AWS Crash Course – EMR

What is EMR?

  • AWS EMR(Elastic MapReduce) is a managed hadoop framework.
  • It provides you an easy, cost-effective and highly scalable way to process large amount of data.
  • It can be used for multiple things like indexing, log analysis, financial analysis, scientific simulation, machine learning etc.

Cluster and Nodes

  • The centerpiece of EMR is Cluster.
  • Cluster is a collection of EC2 instances also called as nodes.
  • All nodes of an EMR cluster are launched in same availability zone.
  • Each node has a role in cluster.

Type of EMR Cluster Nodes

Master Node:- It’s the main boss which manages the cluster by running software components and distributing the tasks to other nodes. Master node will monitor task status and health of cluster.

Core Node:- It’s a slave node which “run tasks” and “store data” in HDFS (Hadoop Distributed Filesystem).

Task Node:- This is also a slave node but it only “run tasks”. It doesn’t store any data. It’s an optional node.

Cluster Types

EMR has two type of clusters

1) Transient :- These are clusters which are shutdown once the jobs is done. These are useful when you don’t need cluster to be running all day long and can save money by shutting them down.

2) Persistent :- Persistent clusters are those which need to be always available to process the continuous stream of jobs or you want the data to be always available on HDFS.

Different Cluster States

An EMR cluster goes through multiple stages as described below:-

STARTING – The cluster provisions, starts, and configures EC2 instances.
BOOTSTRAPPING – Bootstrap actions are being executed on the cluster.
RUNNING – A step for the cluster is currently being run.
WAITING – The cluster is currently active, but has no steps to run.
TERMINATING – The cluster is in the process of shutting down.
TERMINATED – The cluster was shut down without error.
TERMINATED_WITH_ERRORS – The cluster was shut down with errors.

Below is the complete EMR cluster lifecycle .

(Image reference AWS EMR Management Guide)

Types of filesystem in EMR

Hadoop Distributed File System (HDFS)
Hadoop Distributed File System (HDFS) is a distributed, scalable file system for Hadoop. HDFS distributes the data it stores across instances in the cluster, storing multiple copies of data on different instances to ensure that no data is lost if an individual instance fails. HDFS is ephemeral storage that is reclaimed when you terminate a cluster.

EMR File System (EMRFS)
Using the EMR File System (EMRFS), Amazon EMR extends Hadoop to add the ability to directly access data stored in Amazon S3 as if it were a file system like HDFS. You can use either HDFS or Amazon S3 as the file system in your cluster. Most often, Amazon S3 is used to store input and output data and intermediate results are stored in HDFS.

Local File System
The local file system refers to a locally connected disk. When you create a Hadoop cluster, each node is created from an Amazon EC2 instance that comes with a preconfigured block of preattached disk storage called an instance store. Data on instance store volumes persists only during the lifecycle of its Amazon EC2 instance.
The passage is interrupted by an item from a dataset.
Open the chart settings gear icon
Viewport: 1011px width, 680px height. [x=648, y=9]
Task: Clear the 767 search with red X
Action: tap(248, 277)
Programming languages supported by EMR

  • Perl
  • Python
  • Ruby
  • C++
  • PHP
  • R

EMR Security

  • EMR integrates with IAM to manage permissions.
  • EMR has Master and Slave security groups for nodes to control the traffic access.
  • EMR supports S3 server-side and client-side encryption with EMRFS.
  • You can launch EMR clusters in your VPC to make it more secure.
  • EMR integrates with CloudTrail so you will have log of all activites done on cluster.
  • You can login via ssh to EMR cluster nodes using EC2 Key Pairs.

EMR Management Interfaces

  • Console :-  You can manage your EMR clusters from AWS EMR Console .
  • AWS CLI :-  Command line provides you a rich way of controlling the EMR. Refer here the EMR CLI .
  • Software Development Kits (SDKs) :- SDKs provide functions that call Amazon EMR to create and manage clusters. It’s currently available only for the supported languages mentioned above. You can check here some sample code and libraries.
  • Web Service API :- You can use this interface to call the Web Service directly using JSON. You can get more information from API reference Guide .

EMR Billing

  • You pay for EC2 instances used in cluster and EMR.
  • You are charged for per instance hours.
  • EMR supports  On-Demand, Spot, and Reserved Instances
  • As a cost saving measure it is recommenced that task nodes should be Spot instances
  • It’s not a good idea to use spot instances for Master or Core Node as they store data on them. And you will lose data once the node is terminated.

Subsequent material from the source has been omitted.